Jakarta, CNBC Indonesia - Penguatan pada saham PT Bank Mandiri Tbk (BMRI) pada pekan lalu berhasil membuat kapitalisasi pasar (market capitalization/market cap) ikut terangkat, dan mampu menyalip kapitalisasi PT Unilever Indonesia Tbk (UNVR) yang mengalami penurunan harga saham.

Sepanjang pekan lalu, saham Bank Mandiri mengalami kenaikan 125 poin atau menguat 1,79% ke level Rp 7.100/saham. Sementara Saham Unilever justru bergerak sebaliknya, turun 550 poin atau 1,26% ke level Rp 43.150/saham.
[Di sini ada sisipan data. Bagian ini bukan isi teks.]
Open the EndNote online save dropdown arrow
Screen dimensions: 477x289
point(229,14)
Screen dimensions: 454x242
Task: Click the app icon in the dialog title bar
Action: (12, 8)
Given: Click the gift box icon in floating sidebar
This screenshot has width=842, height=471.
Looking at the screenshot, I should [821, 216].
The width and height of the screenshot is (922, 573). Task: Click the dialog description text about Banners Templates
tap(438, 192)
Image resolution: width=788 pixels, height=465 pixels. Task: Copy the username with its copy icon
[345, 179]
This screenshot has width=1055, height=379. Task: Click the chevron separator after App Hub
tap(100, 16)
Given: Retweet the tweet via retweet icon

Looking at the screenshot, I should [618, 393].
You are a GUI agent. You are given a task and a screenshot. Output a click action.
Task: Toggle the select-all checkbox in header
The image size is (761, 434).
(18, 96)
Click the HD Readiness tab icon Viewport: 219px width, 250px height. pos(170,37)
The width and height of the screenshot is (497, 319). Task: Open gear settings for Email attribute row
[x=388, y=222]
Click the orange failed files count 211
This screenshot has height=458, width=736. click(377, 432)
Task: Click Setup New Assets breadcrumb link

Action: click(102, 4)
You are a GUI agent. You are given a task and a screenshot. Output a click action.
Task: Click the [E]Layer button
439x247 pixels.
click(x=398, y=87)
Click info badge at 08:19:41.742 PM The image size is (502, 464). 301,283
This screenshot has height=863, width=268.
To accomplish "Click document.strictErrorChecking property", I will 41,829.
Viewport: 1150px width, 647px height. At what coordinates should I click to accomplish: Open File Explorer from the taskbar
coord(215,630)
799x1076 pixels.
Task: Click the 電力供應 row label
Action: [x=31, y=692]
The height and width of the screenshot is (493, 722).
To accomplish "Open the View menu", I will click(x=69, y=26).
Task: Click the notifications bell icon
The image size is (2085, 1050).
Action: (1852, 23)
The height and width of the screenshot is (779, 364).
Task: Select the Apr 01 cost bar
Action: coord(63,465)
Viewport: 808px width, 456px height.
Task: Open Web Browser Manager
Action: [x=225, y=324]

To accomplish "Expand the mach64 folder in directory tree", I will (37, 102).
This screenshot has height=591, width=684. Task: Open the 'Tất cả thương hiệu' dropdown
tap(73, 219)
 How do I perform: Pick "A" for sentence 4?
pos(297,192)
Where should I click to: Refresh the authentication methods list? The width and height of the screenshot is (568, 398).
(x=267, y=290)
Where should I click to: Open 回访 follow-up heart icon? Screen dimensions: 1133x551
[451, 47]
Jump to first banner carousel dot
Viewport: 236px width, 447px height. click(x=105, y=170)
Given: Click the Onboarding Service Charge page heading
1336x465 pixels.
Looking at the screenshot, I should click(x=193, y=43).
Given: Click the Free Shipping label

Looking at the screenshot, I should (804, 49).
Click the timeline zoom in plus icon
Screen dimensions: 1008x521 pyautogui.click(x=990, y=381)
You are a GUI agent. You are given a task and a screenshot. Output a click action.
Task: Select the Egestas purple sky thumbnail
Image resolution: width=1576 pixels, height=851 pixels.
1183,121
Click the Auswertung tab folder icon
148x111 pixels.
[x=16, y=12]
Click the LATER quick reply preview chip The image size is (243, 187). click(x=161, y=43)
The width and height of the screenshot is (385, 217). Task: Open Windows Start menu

Hal ini membuat market cap UNVR terpangkas Rp 4,2 triliun dari Rp 333,43 triliun pada Jumat (1/11/2019), menjadi Rp 329,23 triliun pada Jumat (8/11/2019). Adapun market cap BMRI naik Rp 5,83 triliun dari Rp 325,50 triliun pada Jumat (1/11), menjadi Rp 329,23 triliun pada (8/11).

Hal ini membuat saham Bank Mandiri naik ke posisi empat deretan emiten dengan market cap saham terbesar di Bursa Efek Indonesia (BEI). Sementara Unilever turun ke posisi lima.

Bila diperhatikan lebih lanjut, hanya ada 12 emiten yang market cap sahamnya di atas Rp 100 triliun. Pada posisi pertama masih ditempati PT Bank Central Asia Tbk (BBCA) dengan kapitalisasi Rp 774,17 triliun setara 10,86% dari bobot IHSG, disusul PT Bank Rakyat Indonesia Tbk (BBRI) dengan kapitalisasi Rp 492,15 triliun atau 6,9% dari bobot IHSG.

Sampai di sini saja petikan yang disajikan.